- Active: 1949.2 - 1959.1
- Country: People's Republic of China
- Branch: People's Liberation Army
- Type: Division
- Role: Infantry, Security
- Engagements: Chinese Civil War

= 3rd Interior Guard Division =

The 12th Division() was created in February 1949 under the Regulation of the Redesignations of All Organizations and Units of the Army, issued by Central Military Commission on November 1, 1948, basing on 3rd Security Brigade, 4th Column of Northwestern Field Army. Its origin could be trace to 4th Security Brigade of Shanganning-Jinsui Coalition Military Region formed in May 1948.

The division was a part of PLA 4th Corps, under the flag of 12th Division it took part in the Chinese Civil War, mainly with security missions. The division was composed of 34th, 35th and 36th Infantry Regiments.

In December 1950, the division was transferred to Railway Public Security Force's control and reorganized as 20th Public Security Division(). The division was then composed of:
- 58th Public Security Regiment (former 34th Infantry);
- 59th Public Security Regiment (former 35th Infantry);
- 60th Public Security Regiment (former 36th Infantry).

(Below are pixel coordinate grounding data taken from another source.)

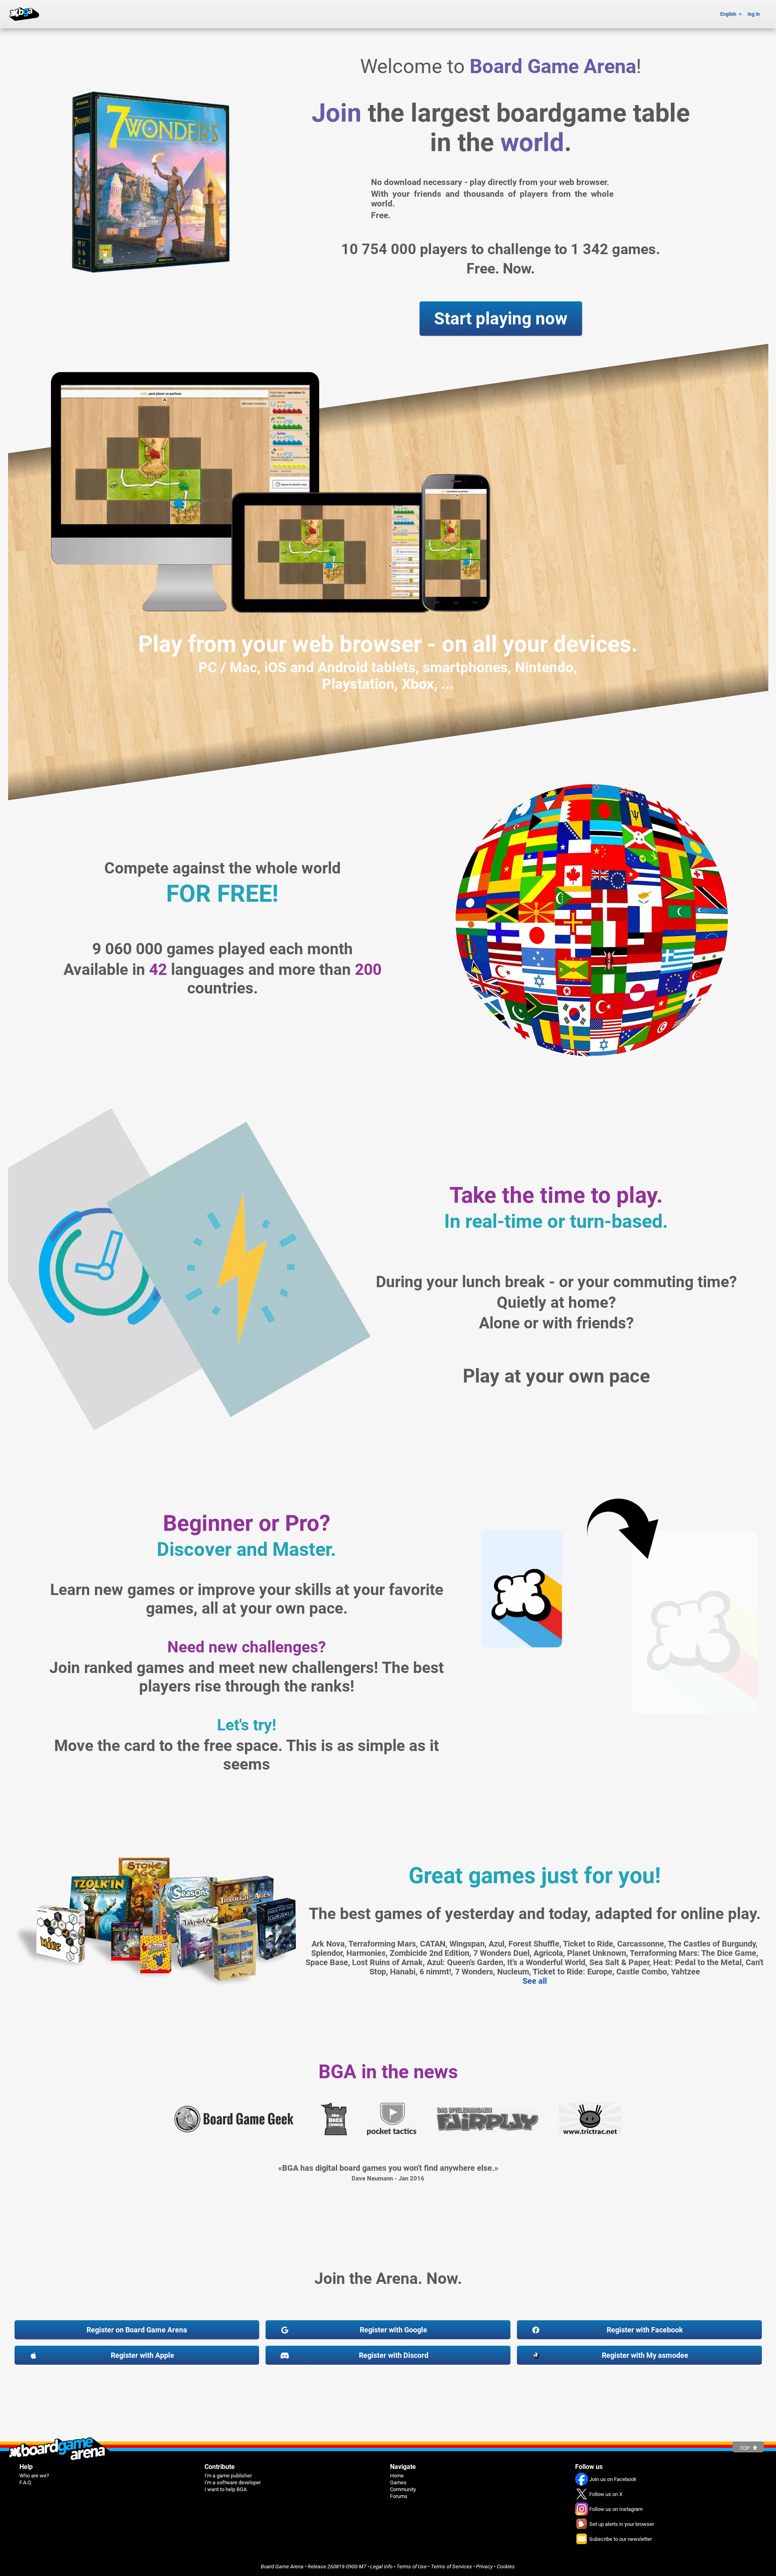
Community (403, 2489)
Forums (398, 2496)
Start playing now (500, 318)
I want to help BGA (226, 2489)
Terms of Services (451, 2566)
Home (397, 2476)
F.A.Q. (25, 2482)
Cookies (506, 2566)
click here (445, 45)
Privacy (484, 2566)
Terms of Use (411, 2566)
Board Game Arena (282, 2566)
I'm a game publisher (228, 2476)
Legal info (381, 2566)
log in (754, 14)
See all (535, 1981)
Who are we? (34, 2476)
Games (398, 2482)
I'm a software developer (233, 2482)
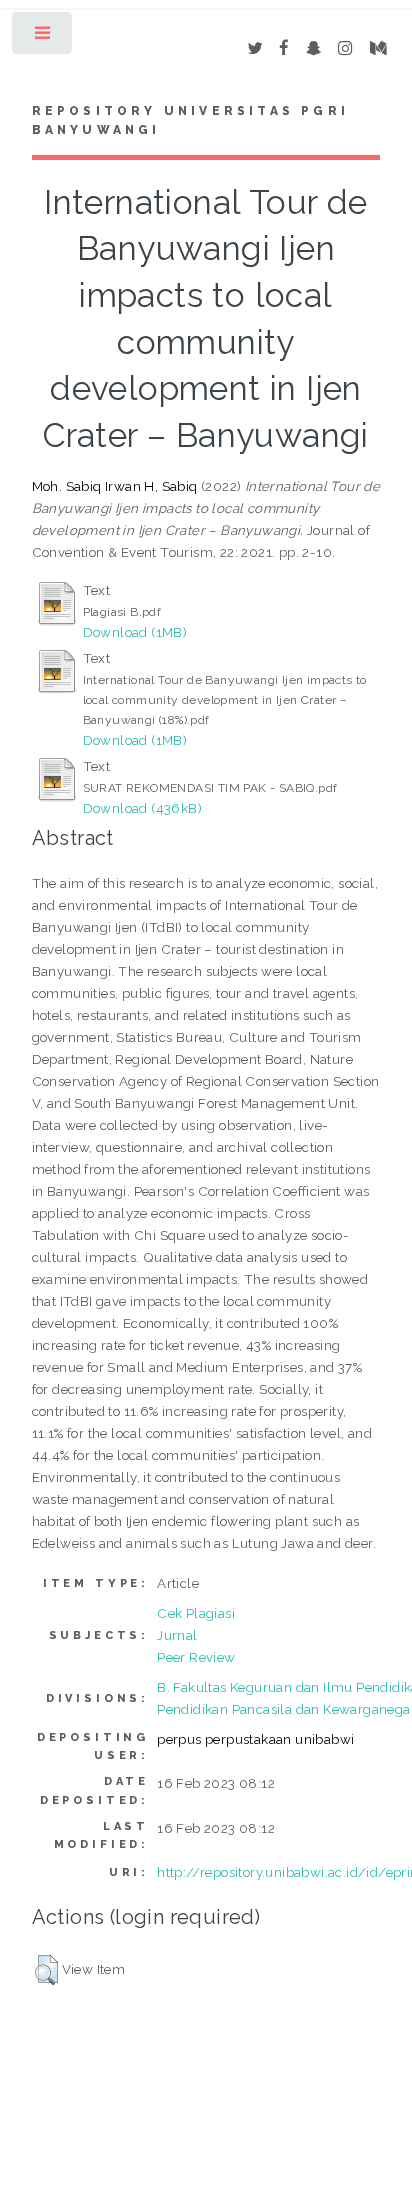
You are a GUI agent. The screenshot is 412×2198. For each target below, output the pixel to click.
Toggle (43, 37)
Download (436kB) (142, 808)
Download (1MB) (135, 632)
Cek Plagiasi (196, 1613)
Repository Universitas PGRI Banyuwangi (190, 121)
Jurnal (177, 1635)
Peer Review (196, 1657)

From February 1951 the division stationed in Zhengzhou, Henan.

In January 1955, following the inactivation of Railway Public Security Force Command, the division was put under direct control by Public Security Force Command and renamed as 3rd Interior Guard Division() of the People's Liberation Army Public Security Force. The division was then composed of:
- 8th Interior Guard Regiment;
- 9th Interior Guard Regiment;
- 10th Interior Guard Regiment;
- 11th Interior Guard Regiment.

In January 1957, following the dissolution of the Public Security Force and the creation of Public Security Troops, the division was renamed as 3rd Public Security Interior Guard Division(). All its regiments maintained.

In September 1957 the division was transferred to Security Department of General Staff Department's control.

In December 1958 the division was demobilized and transferred to local public security branches. In January 1959 the division was formally inactivated.